CETA sluit de mogelijkheid van tegenclaims en claims van derden expliciet uit.[2] Derden kunnen hun opvattingen slechts kenbaar maken middels een amicus curiae brief[3]. Klopt het dat een dergelijke brief dienend moet zijn voor het oplossen van het geschil tussen de investeerder en de staat en dat deze in geen geval kan worden gezien als een middel waarmee de indieners voor hun eigen belang kunnen opkomen? Zijn er manieren waarop derde partijen kunnen interveniëren in een zaak die de leden van deze fractie over het hoofd zien?
6.
Buitenlandse investeerders kunnen onmiddellijk een ICS-procedure beginnen zonder eerst de nationale rechtsmiddelen uit te putten. Dit is ongewoon in het internationale recht. Burgers en maatschappelijke organisaties die naar het Europees Hof voor Rechten van de Mens (EHRM) willen stappen in Straatsburg, dienen bijvoorbeeld eerst naar de gewone rechter te stappen. [4] Is de regering met de Partij voor de Dieren van mening dat het ICS voorts leidt tot ernstige rechtsongelijkheid?
7.
Buitenlandse investeringen in alle sectoren worden beschermd onder CETA, inclusief investeringen in fossiele brandstoffen. Hoe rijmt het kabinet deze toenemende bescherming van fossiele investeringen met de dringende noodzaak om fossiele investeringen uit te faseren?
8.
Volgens het VN-Klimaatakkoord van Parijs moeten ‘alle partijen geldstromen in lijn brengen met een traject naar broeikasgasarme en klimaatveerkrachtige ontwikkeling.’[5] Investeringsbescherming, in het bijzonder de toegang tot het ICS, is voor buitenlandse investeerders in kolen, olie, gas gegarandeerd tot 20 jaar na mogelijke opzegging van CETA. Op welke manier rijmt de regering de investeringsbescherming voor de fossiele industrie met het Klimaatakkoord van Parijs?
9.
Klopt het dat de leden van ICS tribunalen een dagvergoeding ontvangen van 3000 dollar per dag, waarmee deze leden een financiële prikkel hebben om zaken gunstig af te doen voor de partij die claims kan indienen (enkel buitenlandse investeerders)? Kan de regering uitsluiten dat er zo een markt gecreëerd wordt voor gunstige rechtspraak voor buitenlandse investeerders?
10.
Heeft de regering overtuigend bewijs dat ISDS en ICS leiden tot meer investeringen in een bepaald land? Graag een toelichting.
11.
Volgens de Raad van State bevat CETA geen bepalingen die het ICS in staat stellen af te doen aan de bevoegdheden van lidstaten om regels in het publiek belang te stellen.[6] Wel biedt het buitenlandse investeerders de mogelijkheid forse financiële compensatie te eisen voor de gevolgen van regelgeving. Volgens onderzoek van de UNCTAD lopen de claims wereldwijd uiteen van €110.000 tot €8,2 miljard, en de toegekende bedragen, voor zover er al uitspraak gedaan is, van €27.000 tot €3,6 miljard[7].

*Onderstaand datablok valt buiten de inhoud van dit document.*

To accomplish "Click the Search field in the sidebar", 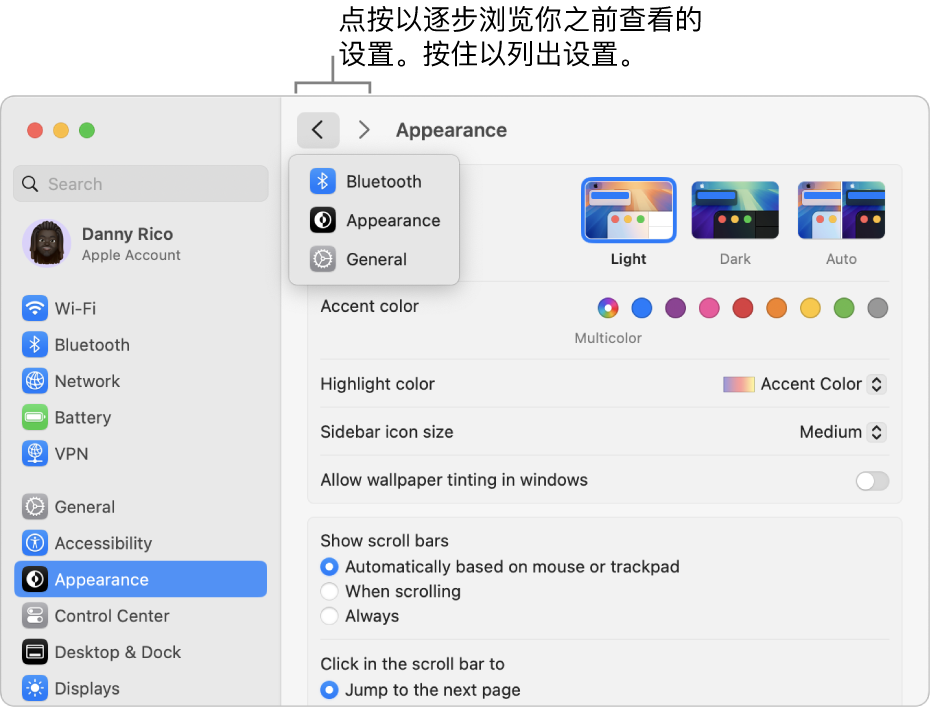I will tap(140, 184).
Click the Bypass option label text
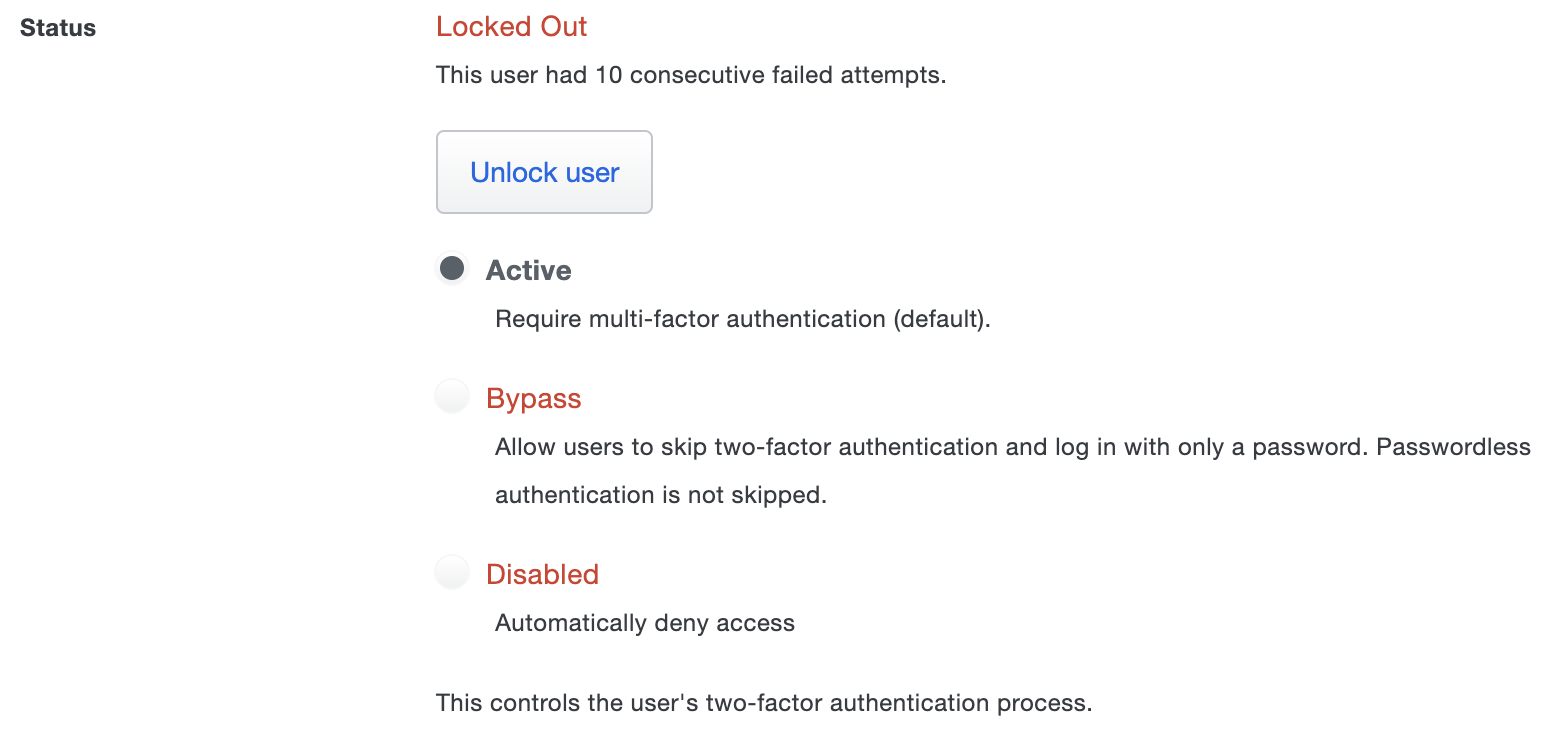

Een ISDS-claim is een sterk drukmiddel, omdat het in vrijwel alle gevallen een kostenpost is voor een overheid. In 50% van de gevallen moet de overheid betalen of zijn beleid aanpassen. In 27% van de gevallen is dat omdat de investeerder wint, in 23% omdat er geschikt wordt. De schikking kan eruit bestaan dat de overheid een deel van de geëiste compensatie betaalt, alsnog het beleid aanpast, of beide. Maar zelfs wanneer het arbitragepanel in het voordeel van de overheid beslist, wat in 37% van de gevallen gebeurt, betaalt deze toch nog vaak de advocaatkosten. Die bedragen ruim 80 procent van de proceskosten, die gemiddeld €8 miljoen bedragen. Het arbitragepanel bepaalt wie de juridische kosten betaalt, dus ook als de staat niet verloren heeft, kan hij toch gedwongen worden de rekening te betalen.[8] Erkent de regering dat overheden door het bestaan van ICS terughoudend kunnen worden in ambitieus milieubeleid, bijvoorbeeld op het gebied van klimaat, om risico’s te mijden? Kan de regering dit zogenaamde “chilling effect” uitsluiten?
12.
Is het juist dat – indien het ICS niet zou worden opgericht - schending van de verdragsvoorschriften door de Nederlandse staat waardoor schade wordt berokkend, aan de gedupeerde het recht geeft om de Nederlandse staat te dagvaarden uit hoofde van onrechtmatige daad?
13.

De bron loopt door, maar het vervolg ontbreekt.